McCourtEs hat mich immer schon interessiert, ob Frank McCourt auch noch andere Facetten hat. Er, der in seinem Erstlingswerk „Die Asche meiner Mutter“ die unglücklichste aller Kindheiten erlebte, nämlich die „katholische, irische Kindheit“ in Limerick. Zu zielstrebig, zu unerschütterlich überwand er die tragischsten Ereignisse, wie den Tod seiner drei Geschwister und die beißenden Schuldgefühle bezüglich seiner aufkeimenden Sexualität. Zu hoffnungsvoll und vorbestimmt war sein Amerikanischer Traum…

Ich wusste es doch! Im dritten Teil seiner Memoiren begegnet uns ein anderer Frank, dessen Unsicherheit am ersten Schultag als Lehrer darin gipfelt, sich das Schulbrot eines provozierenden Schülers zu Gemüte zu führen und der innerhalb der ersten Schulwoche nicht grundlos gleich zweifach zum Direktor gebeten wird. Frank denkt sich seinen Teil, er revoltiert nicht, er erzählt. Und der Leser kann sich nur zu gut vorstellen, wie dieser junge unsichere Ire nebst Akzent und Selbstzweifeln einer Horde mehr oder weniger cooler New Yorker Berufschüler entgegentritt. Er selbst ist sich nicht sicher, was er eigentlich die ersten Jahre getan hat. Womöglich erzählen? Und was könnte spannender sein als ein von Sprache und Geschichten randvoller Lehrer, der nahezu alles schon einmal erlebt hat, dem keine menschliche Verfehlung fremd, dafür aber jede aufgeblasene Obrigkeit suspekt ist? Hätten Sie den als Schüler nicht auch geliebt?

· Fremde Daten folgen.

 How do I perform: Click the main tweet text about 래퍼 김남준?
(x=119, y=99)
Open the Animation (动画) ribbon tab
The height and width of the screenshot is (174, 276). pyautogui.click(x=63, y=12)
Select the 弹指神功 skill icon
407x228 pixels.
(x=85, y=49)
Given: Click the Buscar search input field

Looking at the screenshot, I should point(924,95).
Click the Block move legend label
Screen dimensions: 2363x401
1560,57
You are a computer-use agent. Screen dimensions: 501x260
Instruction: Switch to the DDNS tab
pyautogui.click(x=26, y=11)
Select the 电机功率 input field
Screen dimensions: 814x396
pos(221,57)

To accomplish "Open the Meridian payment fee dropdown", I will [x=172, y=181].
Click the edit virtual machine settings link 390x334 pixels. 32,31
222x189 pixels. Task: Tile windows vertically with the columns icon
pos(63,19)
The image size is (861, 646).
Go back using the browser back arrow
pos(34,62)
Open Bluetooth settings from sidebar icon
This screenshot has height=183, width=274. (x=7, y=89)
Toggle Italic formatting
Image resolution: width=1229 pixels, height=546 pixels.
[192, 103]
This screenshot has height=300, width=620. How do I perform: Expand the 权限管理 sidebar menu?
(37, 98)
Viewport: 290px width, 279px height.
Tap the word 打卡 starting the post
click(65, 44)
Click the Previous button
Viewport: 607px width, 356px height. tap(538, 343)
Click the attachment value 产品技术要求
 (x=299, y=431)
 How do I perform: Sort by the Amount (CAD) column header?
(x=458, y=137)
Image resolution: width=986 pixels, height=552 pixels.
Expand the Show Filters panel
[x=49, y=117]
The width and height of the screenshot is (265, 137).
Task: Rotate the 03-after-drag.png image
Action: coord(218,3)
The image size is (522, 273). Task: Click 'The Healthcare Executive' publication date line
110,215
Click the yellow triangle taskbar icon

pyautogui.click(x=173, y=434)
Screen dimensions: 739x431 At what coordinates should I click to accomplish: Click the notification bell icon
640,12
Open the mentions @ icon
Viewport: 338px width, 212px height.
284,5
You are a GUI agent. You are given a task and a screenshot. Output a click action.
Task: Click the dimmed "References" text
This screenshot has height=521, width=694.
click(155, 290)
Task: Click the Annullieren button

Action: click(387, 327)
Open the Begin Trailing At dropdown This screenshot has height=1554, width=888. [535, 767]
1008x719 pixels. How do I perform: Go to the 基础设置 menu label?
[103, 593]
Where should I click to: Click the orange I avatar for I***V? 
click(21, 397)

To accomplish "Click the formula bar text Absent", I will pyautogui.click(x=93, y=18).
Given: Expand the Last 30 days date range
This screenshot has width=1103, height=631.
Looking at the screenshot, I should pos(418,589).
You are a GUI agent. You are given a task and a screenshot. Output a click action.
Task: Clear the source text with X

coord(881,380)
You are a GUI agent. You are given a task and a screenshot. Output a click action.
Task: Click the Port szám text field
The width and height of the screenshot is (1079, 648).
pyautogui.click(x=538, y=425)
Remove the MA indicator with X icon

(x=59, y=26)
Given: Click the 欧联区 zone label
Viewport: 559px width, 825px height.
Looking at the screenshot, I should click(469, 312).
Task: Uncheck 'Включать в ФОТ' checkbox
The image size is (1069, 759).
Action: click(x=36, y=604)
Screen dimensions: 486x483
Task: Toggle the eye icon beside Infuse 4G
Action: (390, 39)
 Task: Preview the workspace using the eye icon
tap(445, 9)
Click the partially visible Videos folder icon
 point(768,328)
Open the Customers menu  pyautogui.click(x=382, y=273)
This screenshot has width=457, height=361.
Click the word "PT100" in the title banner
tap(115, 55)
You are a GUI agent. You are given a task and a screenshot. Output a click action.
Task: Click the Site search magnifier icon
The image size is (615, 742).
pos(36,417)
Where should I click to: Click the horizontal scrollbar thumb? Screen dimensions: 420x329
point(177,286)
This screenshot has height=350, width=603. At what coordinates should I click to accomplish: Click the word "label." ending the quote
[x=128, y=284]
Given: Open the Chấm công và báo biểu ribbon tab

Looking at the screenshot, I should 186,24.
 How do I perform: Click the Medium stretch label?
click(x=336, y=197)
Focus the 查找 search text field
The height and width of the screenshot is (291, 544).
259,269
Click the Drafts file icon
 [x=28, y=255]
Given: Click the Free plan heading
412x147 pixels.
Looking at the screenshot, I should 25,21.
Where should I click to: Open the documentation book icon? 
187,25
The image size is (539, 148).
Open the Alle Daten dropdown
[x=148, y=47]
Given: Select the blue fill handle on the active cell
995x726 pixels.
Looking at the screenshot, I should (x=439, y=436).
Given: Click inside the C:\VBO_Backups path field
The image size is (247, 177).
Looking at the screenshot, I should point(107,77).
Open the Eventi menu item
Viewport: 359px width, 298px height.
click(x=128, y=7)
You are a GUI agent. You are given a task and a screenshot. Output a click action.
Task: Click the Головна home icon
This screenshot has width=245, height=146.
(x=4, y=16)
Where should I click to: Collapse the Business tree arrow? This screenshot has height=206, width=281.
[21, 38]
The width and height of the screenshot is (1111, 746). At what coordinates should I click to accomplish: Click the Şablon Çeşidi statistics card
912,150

Seine Schützlinge jedenfalls scheinen dies zu tun. Sie lesen poetische Kochrezepte, veranstalten ein literarisches Picknick im Park, verstehen den Satzbau anhand des Aufbaus eines Kugelschreibers. Sie entdecken ihre eigenen Wurzeln und Fähigkeiten, aber auch seine Abgründe und Erfahrungen, wenn es mal wieder heißt: „Mr. McCourt, erzählen sie doch von ihrer Kindheit!“

Erneut nimmt der Autor uns mit auf seine ganz eigene Reise, diesmal ins Innere des amerikanischen Bildungssystems, in die Familien und auch in die Gedankengänge seiner kulturell bunt gemischten Klassen. Er spart seine eigenen Verfehlungen nicht aus – letztendlich war die Rückkehr nach Dublin an die Universität keineswegs der triumphale Parademarsch eines Siegers. Und auch das Scheitern der ersten Ehe kündigt sich lange vor dem endgültigen Vollzug der Trennung zwischen den Zeilen an. Was bleibt? McCourts Erkenntnis, dass letztendlich sein eigenes Leben es war, das ihn gerettet hat. Zutiefst menschliche Geschichten eben, die wie Perlen aufgereiht die Kostbarkeit des Daseins symbolisieren.

 hf@saw

Frank McCourt: Tag und Nacht und auch im Sommer. btb. ISBN 3442737508. 9,00 Euro.